Anyway, Karen had mentioned needing someone to write business plans. This, as I mentioned above, seemed a bit out of my league. I mean, I place this in the category of grant writing and legal documents—it’s all English, but the rules and emphases are sneaky and different. So I did my usual and backed slowly into the situation.
I was totally surprised, though: It’s actually kind of fun. I mean, even beyond the fact that all the information is provided for you, which is certainly a bonus. I was telling Copy Editor Megan that it’s kind of like those SAT reading comprehension questions, where you have a couple paragraphs to read and then answer a few questions, except in this case they’re like little essay questions. “Write a paragraph using demographic and target customer information to demonstrate the viability of the business.” And it’s absolutely logorrhea ecstasy. I get to take a couple of tidbits of information and write the absolute hell out of them. Turn 10 words into 200. It’s a lot like being on a full-sided soccer field again: all that green grass and the opportunity to just run.

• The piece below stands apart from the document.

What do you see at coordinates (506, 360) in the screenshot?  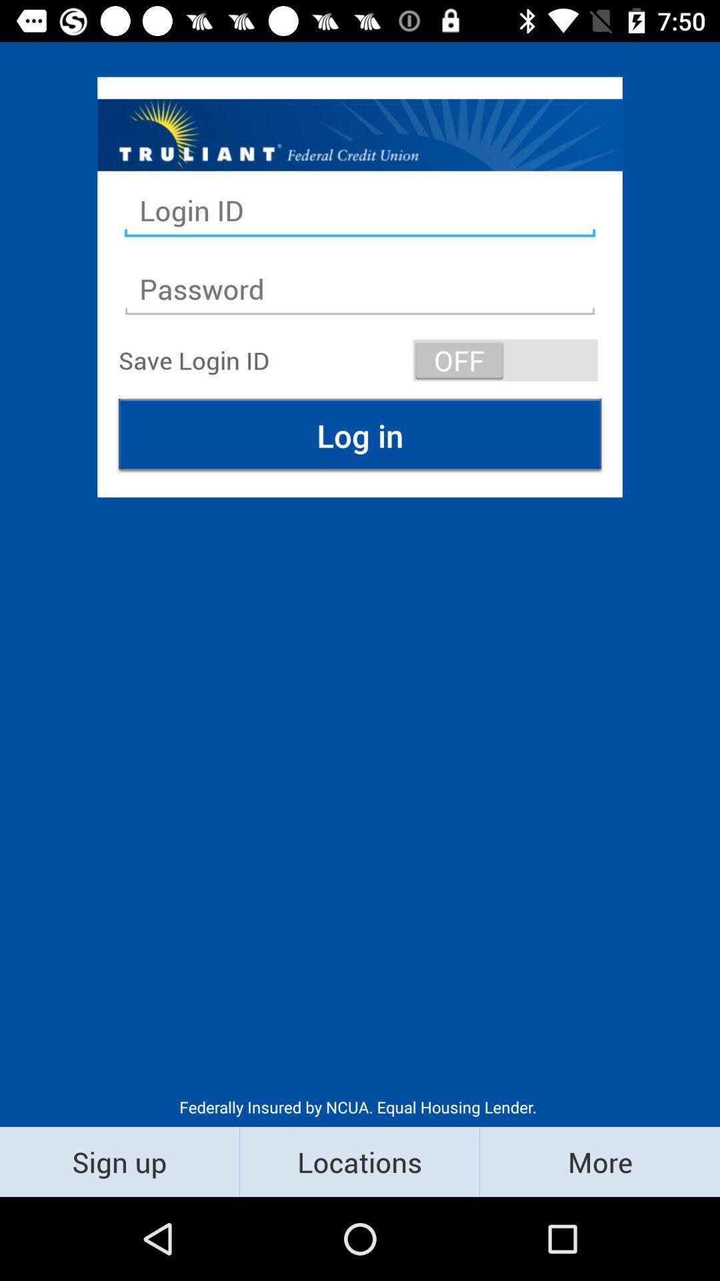 I see `the icon to the right of the save login id icon` at bounding box center [506, 360].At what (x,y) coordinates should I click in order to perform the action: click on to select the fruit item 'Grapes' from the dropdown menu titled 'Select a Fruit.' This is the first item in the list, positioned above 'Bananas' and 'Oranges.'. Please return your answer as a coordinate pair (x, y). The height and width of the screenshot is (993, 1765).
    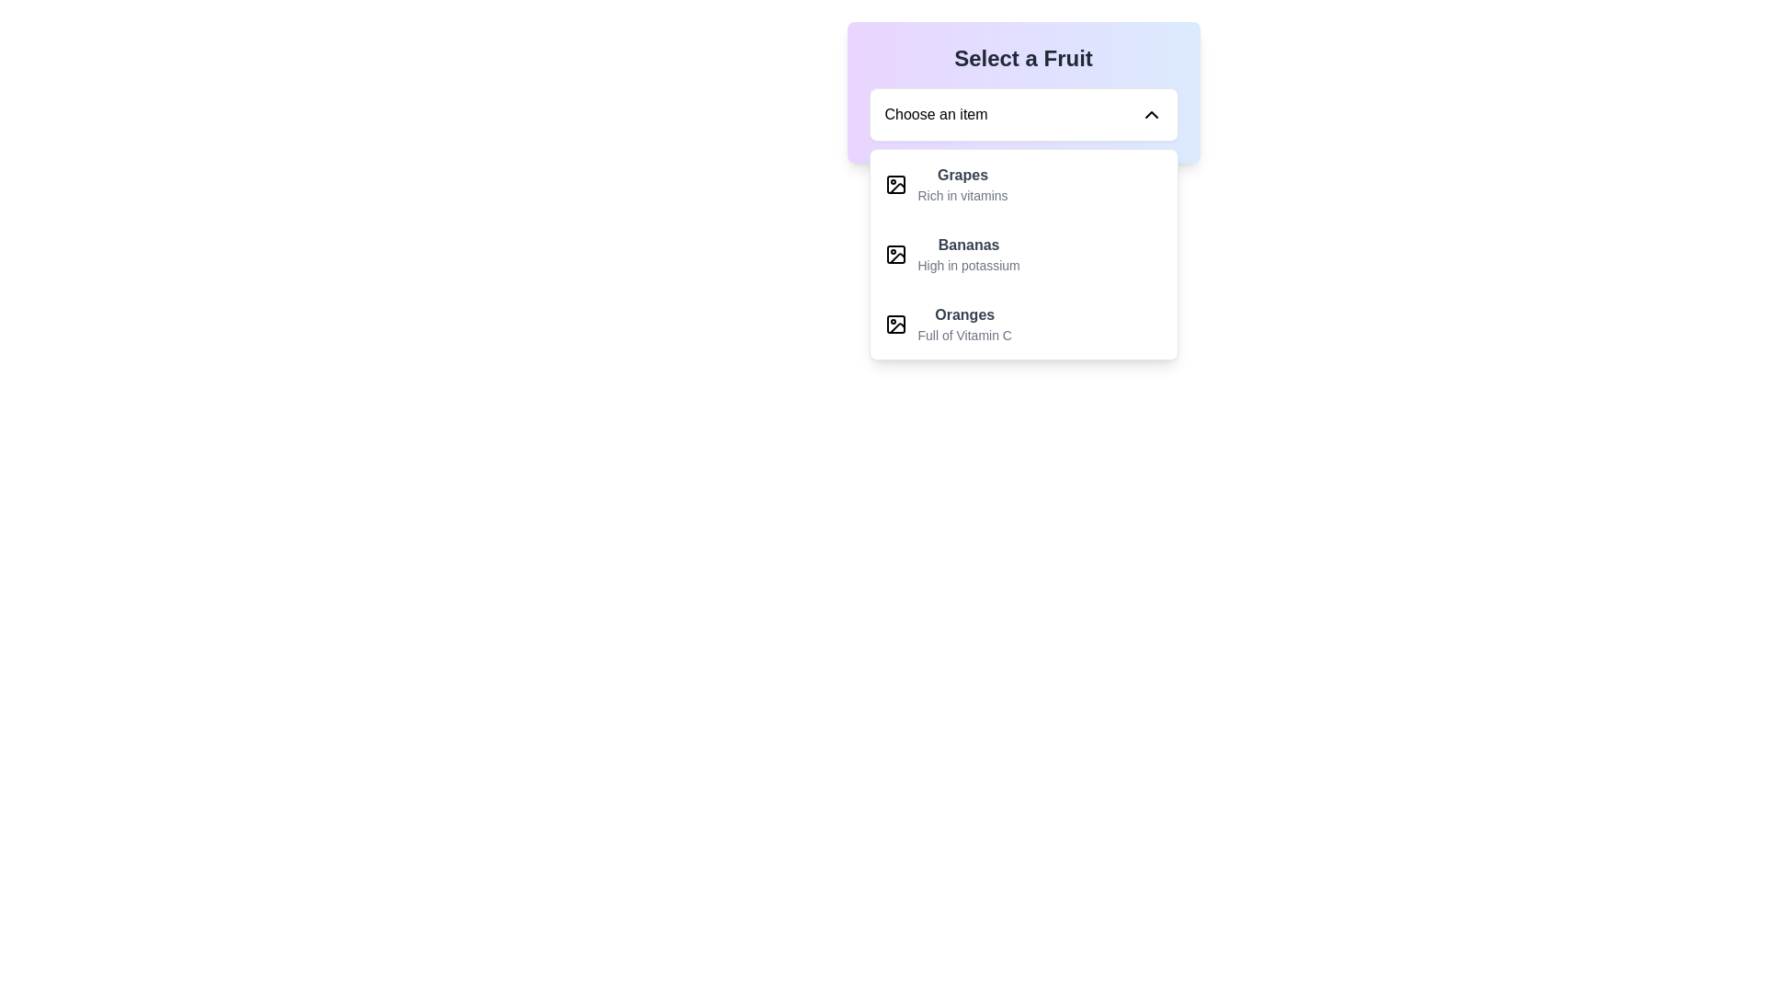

And god, it really gets you dreaming about starting your own business, taking a concept and assigning all these concrete qualities to it. Hammering out the details of a budget and marketing plan, even just printing and distributing brochures, making a website, researching market viability and competition and arguing that this new business is, in fact, needed; accounting for every little expense, right down to the staples, and thinking about being successful and buying all the staples you need. It’s so thorough and satisfying.
It also reminds me of that scene from Transpotting where Rent enthuses about the pace and vocabulary involved in his new real estate job.
So in between adding up market growth and demonstrating solutions to “critical issues,” my mind wanders. I think about starting my own business, a bookstore that sells beer, maybe (heh). I think about making the signs and printing out flyers, about coming up with a business name and logo, about determining location and expenses and working the counter. What beers would I stock? What books? How much fun would it be to research inventory for both? I love the idea of being oh-so-very prepared for everything before taking even the first step. Putting so much preparation and research into it makes it feel safe and comforting.
I dunno, whaddya think? What’s your business dream?